The area between Gordon and Solon Springs was the northernmost point where a logging dam could be built. The idea was that loggers would drag their logs onto the ice behind the dam during the winter. When the ice melted, the logs would be floating in the water. When the water behind the dam was high enough, the gates would be opened and the water and logs would flow through the dam. The surge of high water would carry the logs downstream until deep water was located. At that point, the logs would be gathered up into large rafts and floated down to one of the mills.
On the most primitive of these logging dams, loggers would simply block the river with logs and gravel. No gates or mechanism would be installed. When the time came to release the logs, explosives would be used to cut a hole in the dam. As a result, this style of dam was called a cut-away dam.
Cut-A-Way dam was built by lumberman Issac Staples in 1871 at a cost of $10,000. It was expensive at that time, but worth it for the lumber that it helped to produce. Staples used the dam to assist in the harvest of an exceptional grove of large pine trees located along the nearby Moose River. Other loggers used the dam, too, paying Staples a usage fee.

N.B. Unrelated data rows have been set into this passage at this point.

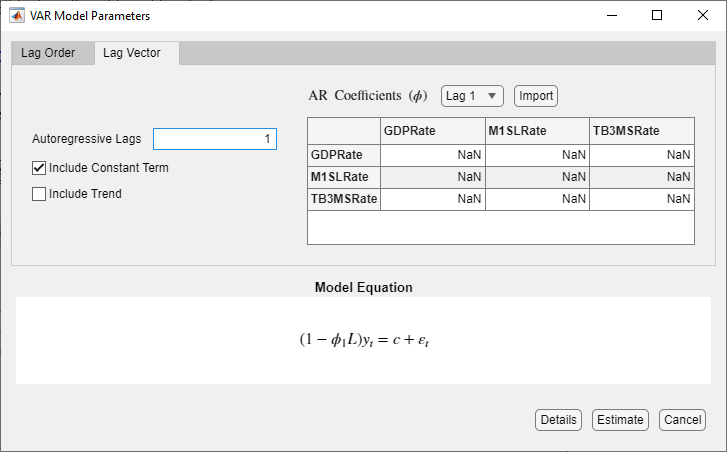The width and height of the screenshot is (727, 452).
Task: Uncheck Include Constant Term checkbox
Action: pos(40,168)
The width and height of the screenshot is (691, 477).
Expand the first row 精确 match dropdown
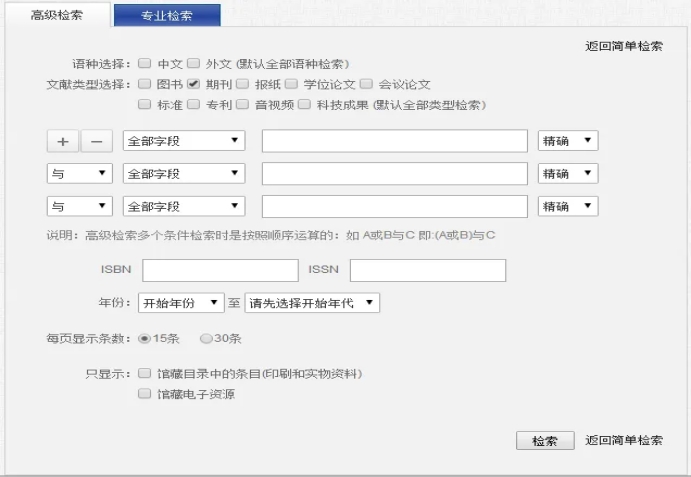(x=567, y=141)
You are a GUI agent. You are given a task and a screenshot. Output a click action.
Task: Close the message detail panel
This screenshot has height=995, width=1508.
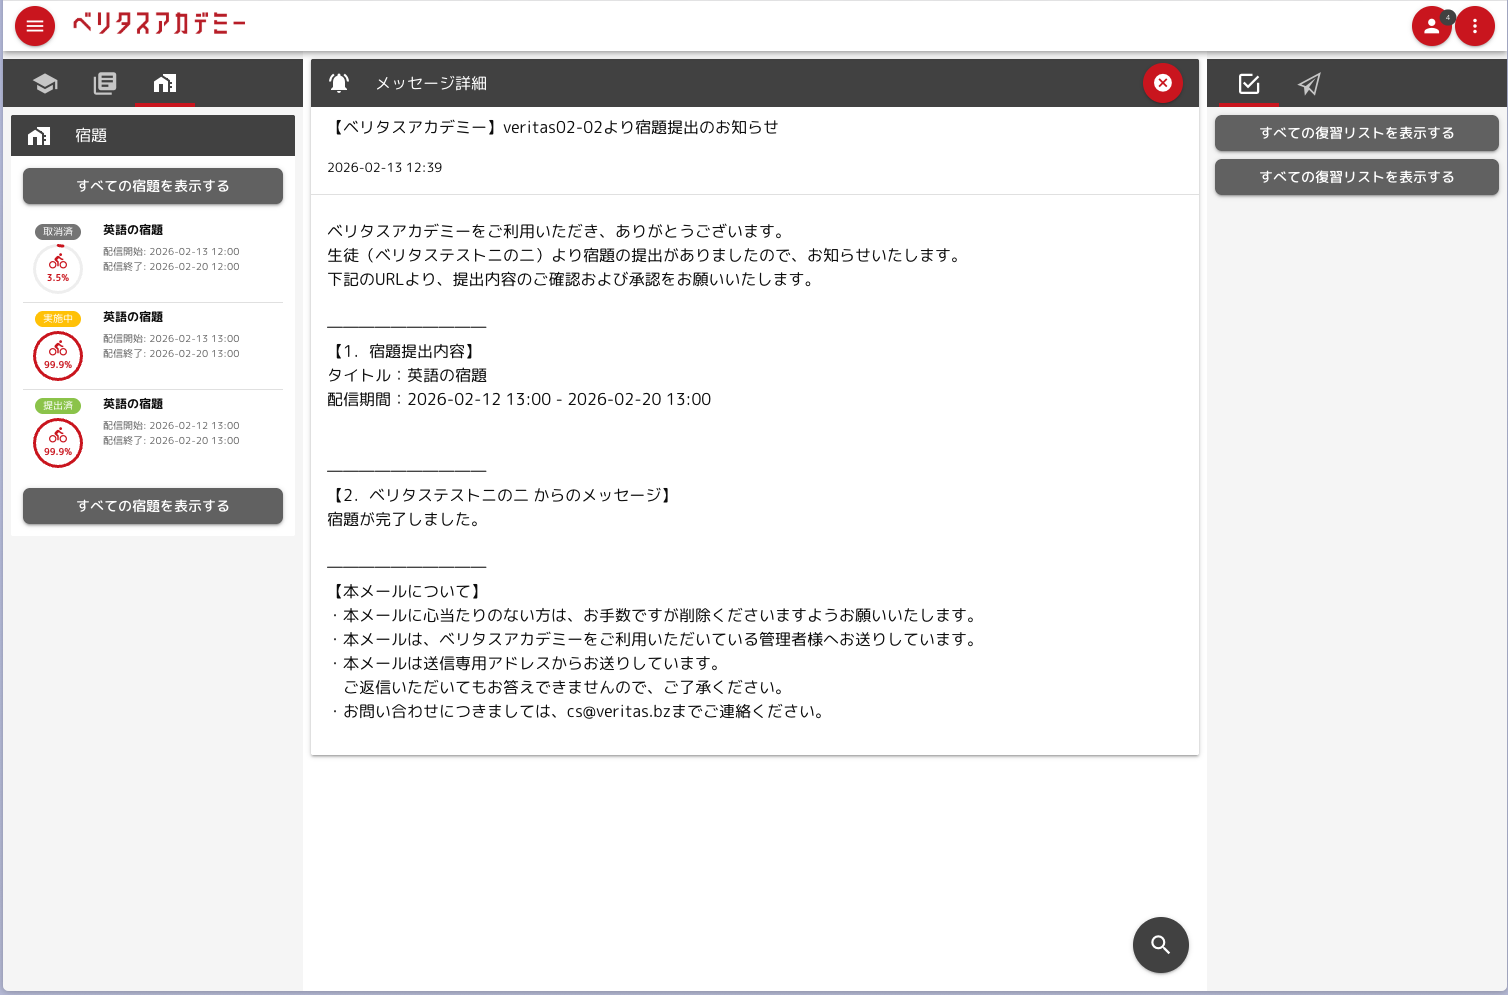tap(1162, 83)
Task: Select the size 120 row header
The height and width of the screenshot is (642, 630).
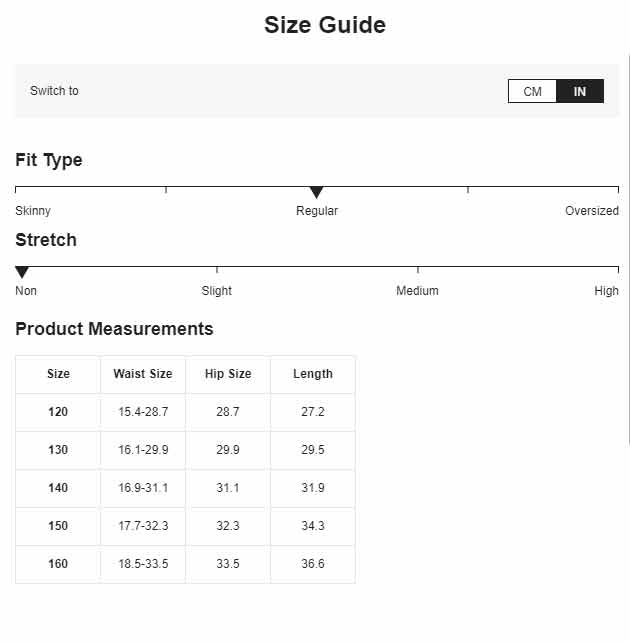Action: pyautogui.click(x=58, y=412)
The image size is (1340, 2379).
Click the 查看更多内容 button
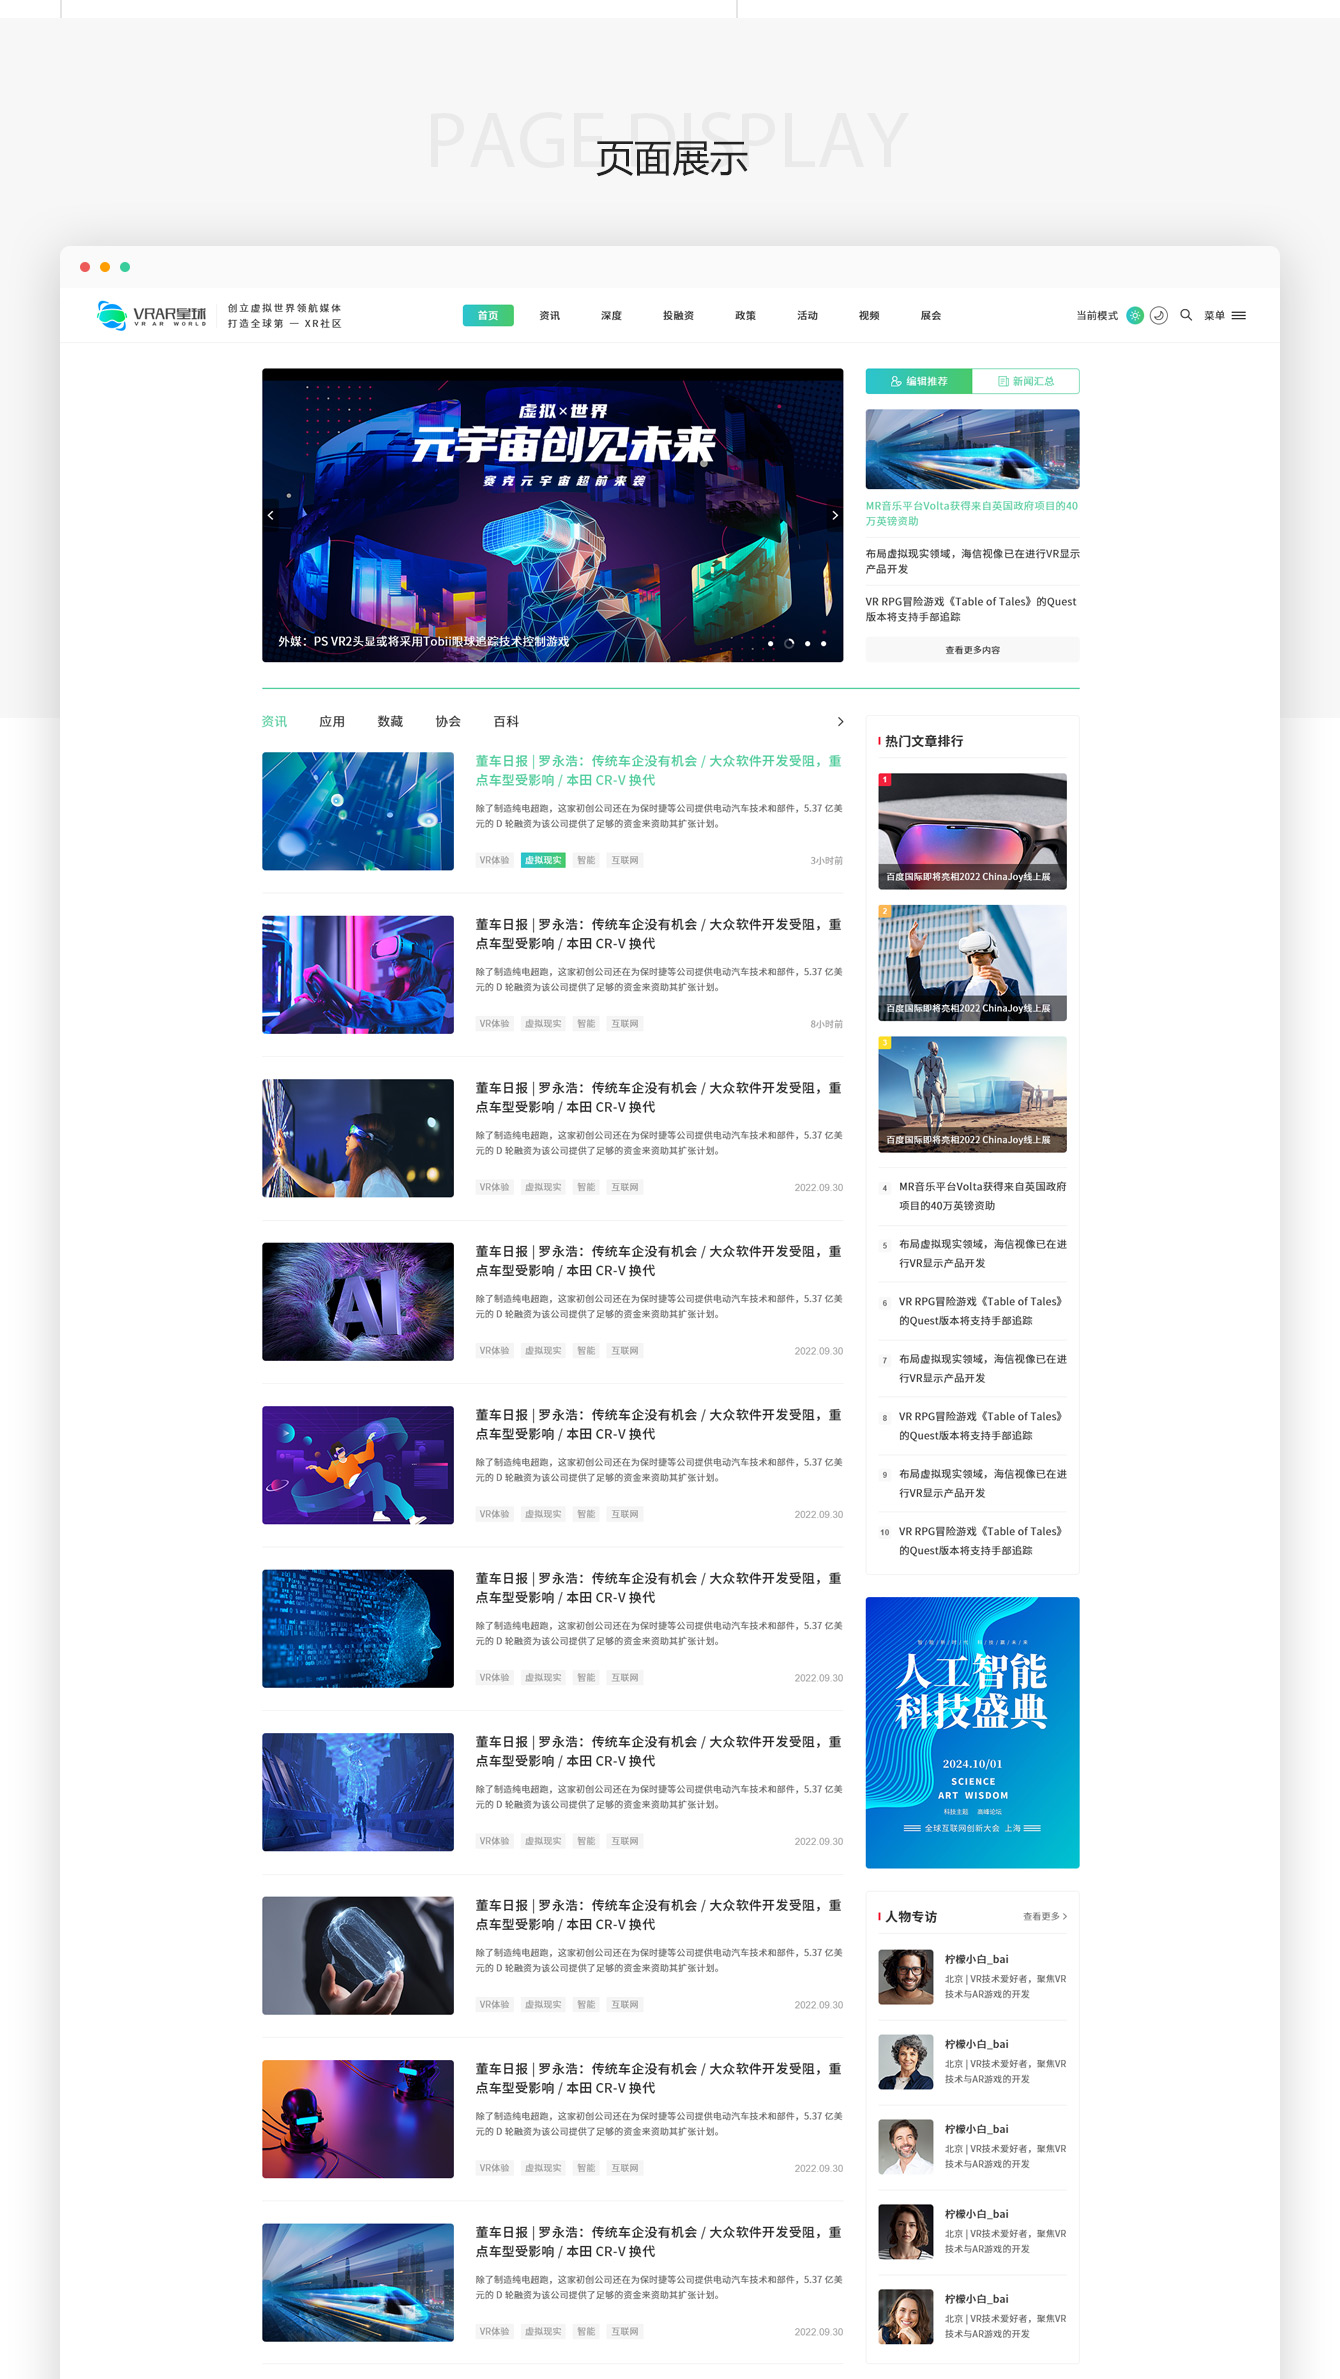[x=972, y=650]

The timber was mostly played out by the early 1900s since the virgin forests had all been cut by that time. As a result, Cut-A-Way dam was abandoned. The Wisconsin DNR cut out a large section of the dam to improve the river for canoes. The remains of the dam sat more or less abandoned until the early 2000s. At that time, Douglas County was improving its network of ATV and Snowmobile trails in order to bring more tourism into the county.
Douglas County desired to extend the Pine Ridge Snowmobile Trail across the Saint Croix River to connect with the new Wild Rivers Trail on the west side of the Saint Croix. Bids were collected in 2006, and the trail bridge was built in 2007. These photos were taken in the spring of 2008 just after the first winter season had passed.
The photo above is the first view of the bridge when heading eastbound towards the west bank of the Saint Croix River. The trail is built along the top of the embankment of the former logging dam.